BRIEF: What you give back from the listing below should be an exact copy of the lines from the one with "Uncheck the production environment checkbox" down to the one with "Task: Open the All locations dropdown", and it should contain no pictures.

EXERCISE MATERIAL:
---
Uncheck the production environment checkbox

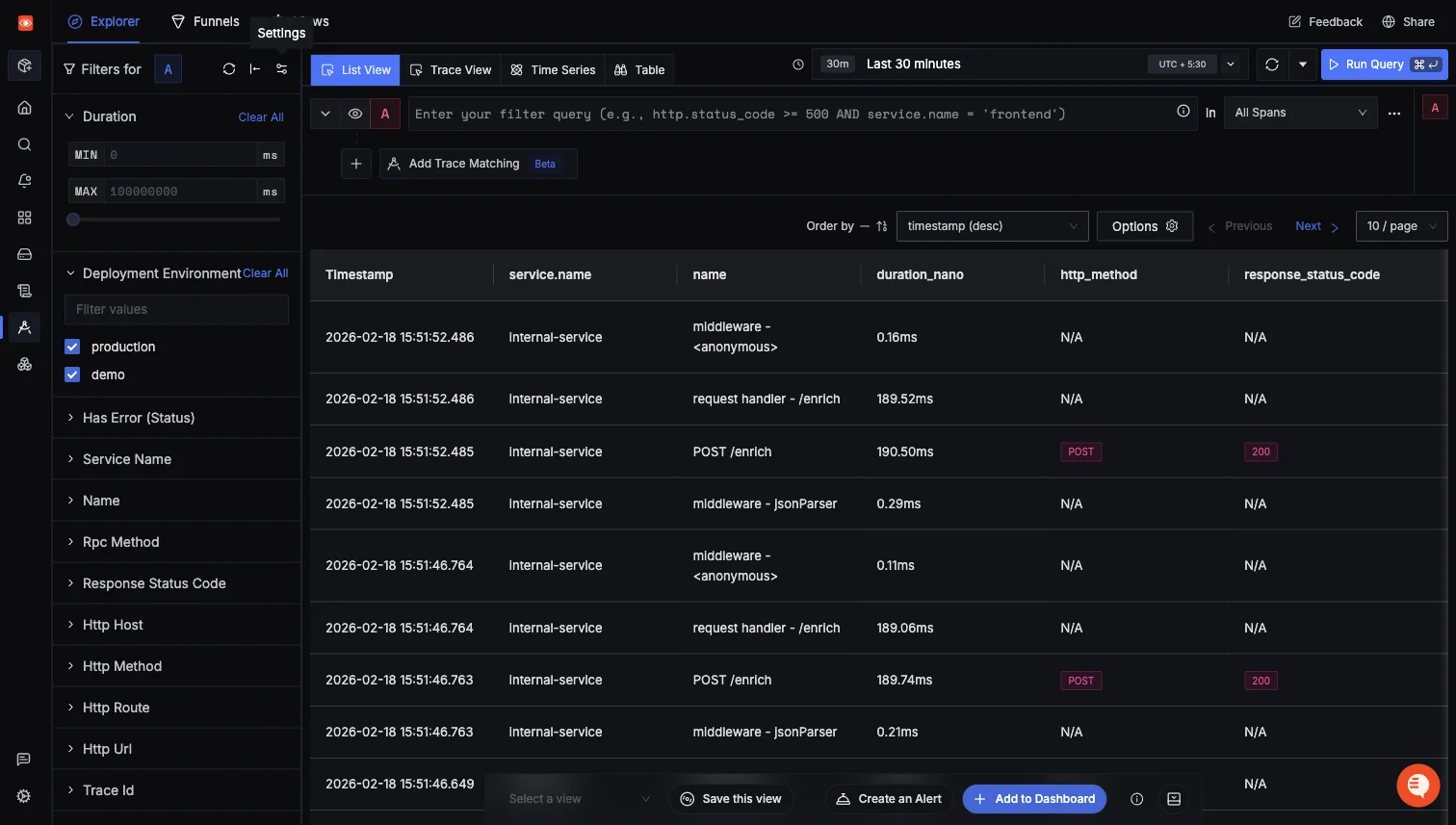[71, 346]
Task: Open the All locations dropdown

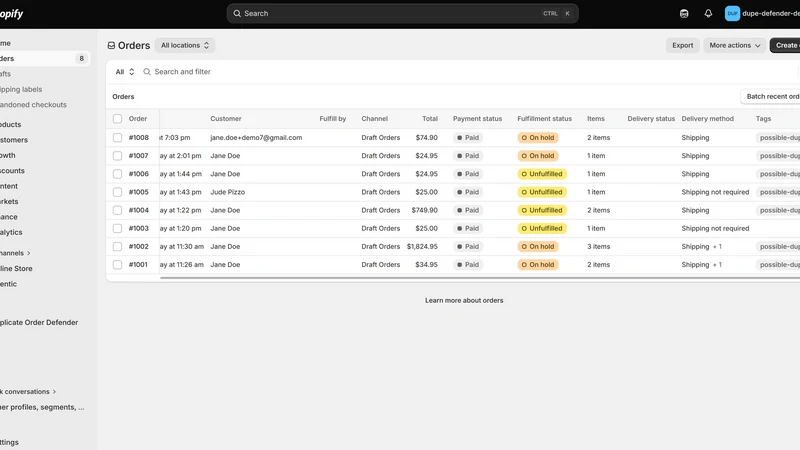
---
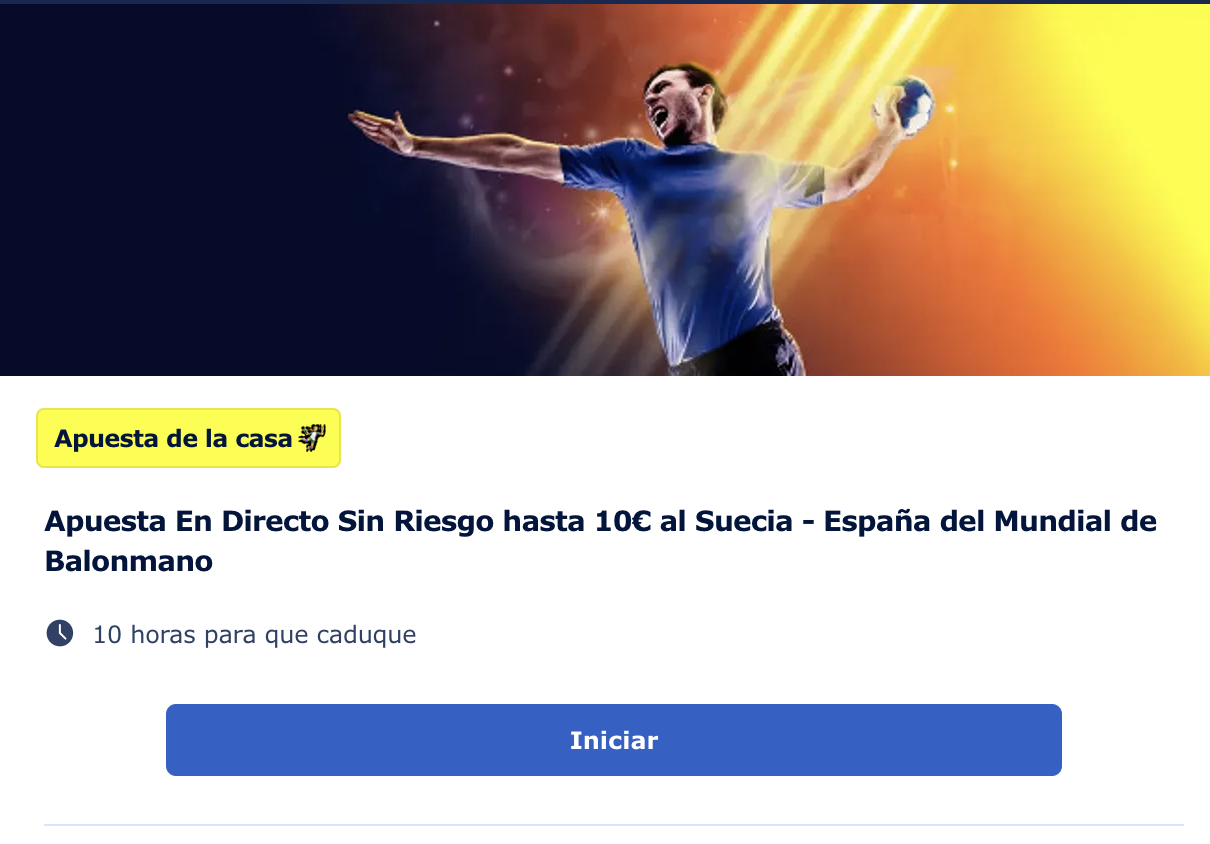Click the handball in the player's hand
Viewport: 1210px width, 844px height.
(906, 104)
---
RESPONSE:
Uncheck the production environment checkbox

[71, 346]
Task: Open the All locations dropdown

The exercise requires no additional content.